Curse that book? Well yes. I am not a big fan and I prefer seeing Mr. Pattinson during his Harry Potter glory days if I had to choose. Then again, there’s something we’re overlooking in this big picture of vampire books, raging hormones, screeching prepubescents, and, well, readers who end up suffering delusions of grandeur: reader statistics.

Answer this for me, dear average reader: What was the first book you ever read? Hell, I started with Sweet frigging Valley.

Unless you’re a Promil Kid who started reading medical or law books and used words like “Mother, I’m famished!” at the age of 3, I reckon a lot of you started with that or the like.

Now answer this next question: how long after until you moved on to better books?

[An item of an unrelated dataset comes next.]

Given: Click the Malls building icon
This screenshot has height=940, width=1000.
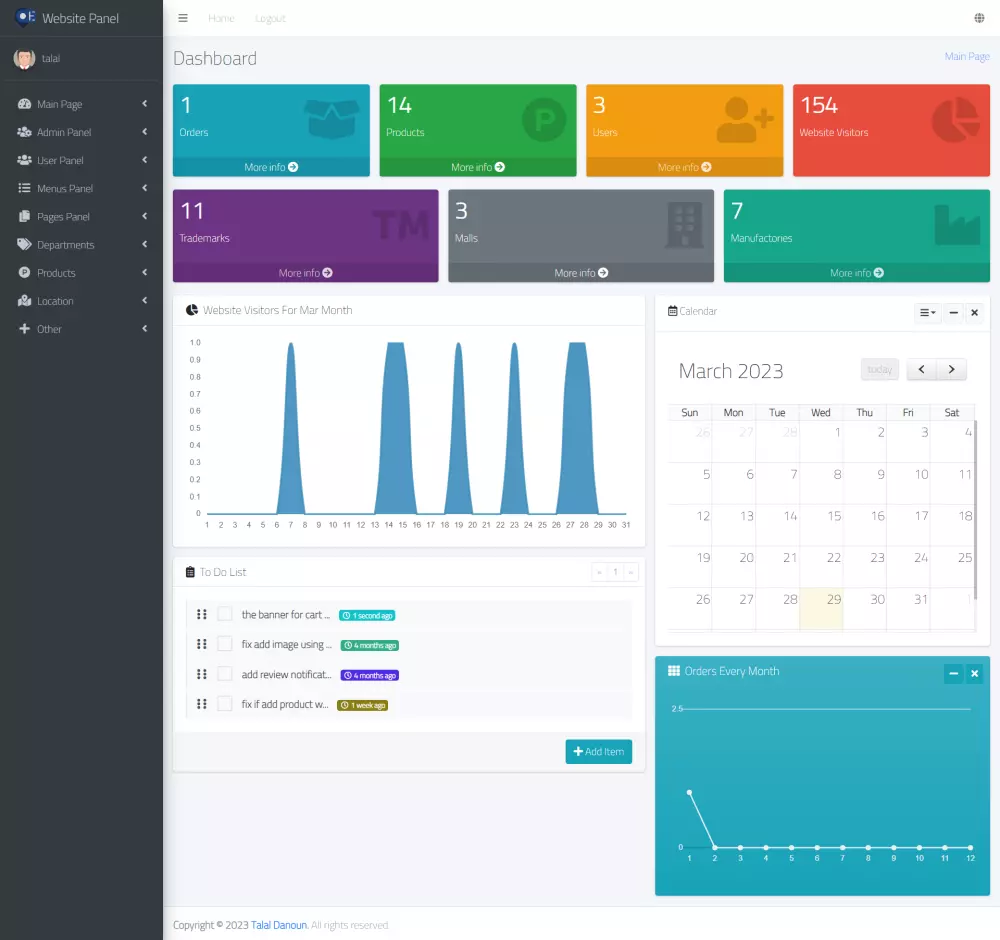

Allow me my rough estimations as I am a mathematics ignoramus (equations scare the crap out my ass and they make me cry popcorn kernels), but think of this for a moment.

If a hundred people read the Twilight saga voraciously, quite a number of those will start looking for more interesting, more substantial reads. Point is, despite its exponentially crappy and sub-par quality, Twilight has invited people into reading books. There has been a significant decline in the number of book readers these days; the internet and local TV has enough distractions.

I’d rather we called them late bloomers. Alanis Morissette picked up the guitar at the age of 21. Marquis de Sade published his first book in his fifties. Who says one’s supposed to read at a particularly early age?

I don’t read as voraciously as I require myself. I haven’t read a Kafka book and the one I promised to finish last year now houses termites and dust. The only Kerouac book I’ve read is “On The Road,” and the only Ginsberg poem I know is “Howl.” I haven’t finished reading Bathalad’s Pasumbingay book of poems either. But I try; who says none of these people won’t?

Point no. 2: It has probably gotten people to explore writing too. Exhibit A: Idward Kulang. Larry Ypil was once told by a literature big wig to stick to Biology because for him, Larry’s poems probably sucked. Years later, after publishing successful pieces, same big wig said “It’s good you didn’t listen to me.”

Well, yeah, lack of skill is an entirely different ball game, but then again, who the hell knows?

In the very least, Twilight has prodded Mr. Kulang to want to be articulate about his thoughts and emotions. Once upon a time, the people of a few generations back had an impressively good grasp of English and their local tongue. These days, we cannot even speak one language straight, needing both to express emotions thoughts and opinions, and no one consults the dictionary upon encountering an unfamiliar word (Cebuano or English), and instead seeks the refuge that “Nosebleed!” offers to the indolent.

And although the call center industry and too much reality TV have taught us to mimic English accents of the western world, the growing inarticulateness is alarming, so much so that I have encountered English majors from some famous local universities strutting around with their diplomas during job interviews for the company I work for, and speaking with the grammar structures of the illiterate, and run-on sentences scattered all over the interview room.

What on God’s green earth were you guys doing for four years?

Is the amount of information available to today’s generation inversely proportional to the capacity of their brains? I have the English and Cebuano vocabulary of a fly, relatively inadequate for someone who writes, but I try to hone skills in both languages.

(I’d like to be able to say “laksot ka’g panagway” or “sinikma ka sa kapalaran!”). I hope they do too. This is not to say we should perfect a language that is not ours, nor should we become purists about our mother tongue; what I’m driving at is for us to refuse to stagnate in “Nosebleed” state and exceed ourselves.

That being said, my only hope for Twilight readers is this: that they be hungrier for reading substantial material the way Edward Cullen is for that whiny witless and annoyingly naive girl named Bella.

Published in the Sun.Star Cebu newspaper on September 6, 2010.